EXTRACTED RECORDS:
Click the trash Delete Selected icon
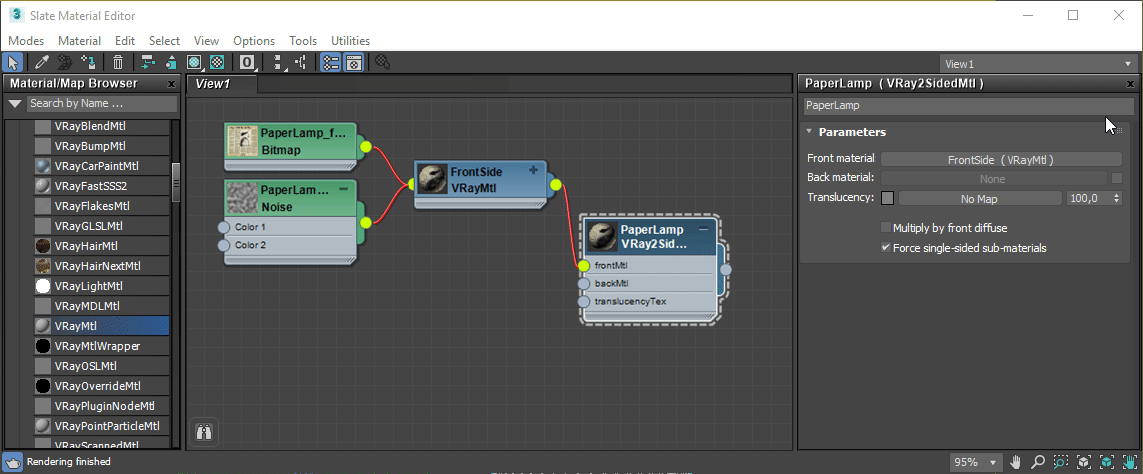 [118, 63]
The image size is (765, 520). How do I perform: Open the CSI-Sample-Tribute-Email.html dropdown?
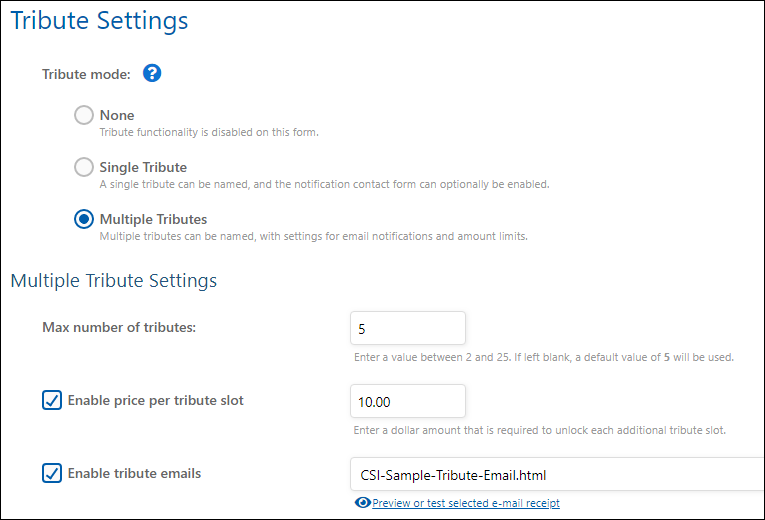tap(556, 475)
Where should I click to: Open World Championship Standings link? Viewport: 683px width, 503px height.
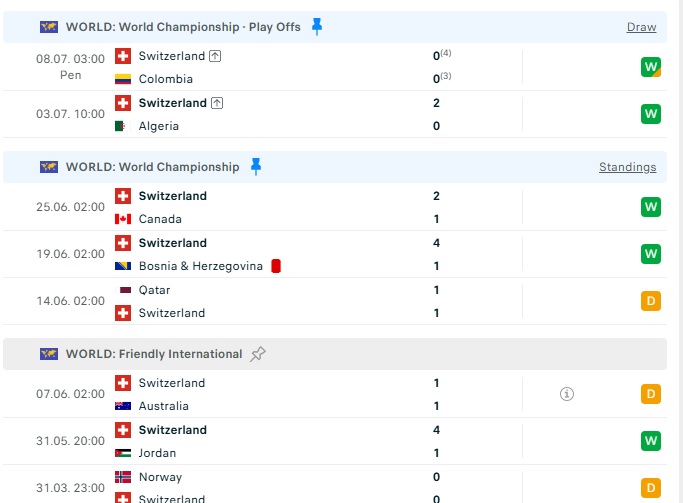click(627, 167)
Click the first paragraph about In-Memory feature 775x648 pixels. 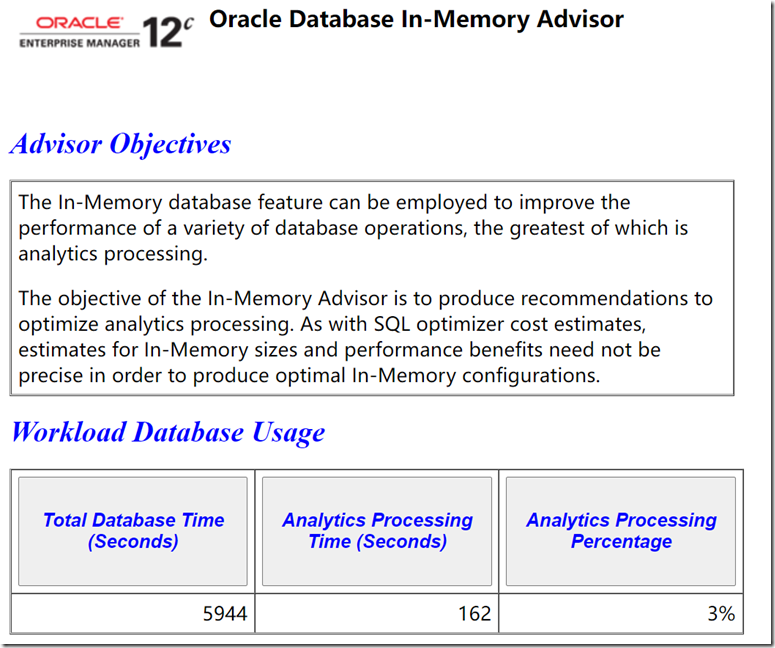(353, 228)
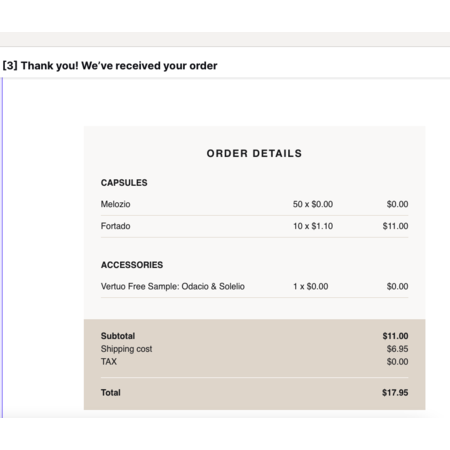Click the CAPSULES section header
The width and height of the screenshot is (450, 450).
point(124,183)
==
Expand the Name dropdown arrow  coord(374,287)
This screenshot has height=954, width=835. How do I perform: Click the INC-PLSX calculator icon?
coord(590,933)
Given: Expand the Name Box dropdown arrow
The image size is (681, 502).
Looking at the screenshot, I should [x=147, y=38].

YOUR INSTRUCTIONS: Print the part of the listing that starts with the line containing "This screenshot has" and ends with the line containing "Looking at the", reproducing those lines exactly as they stand, with both end lines included.

OUTPUT OF THE TASK:
This screenshot has height=954, width=835. How do I perform: Click the INC-PLSX calculator icon?
coord(590,933)
Given: Expand the Name Box dropdown arrow
The image size is (681, 502).
Looking at the screenshot, I should [x=147, y=38].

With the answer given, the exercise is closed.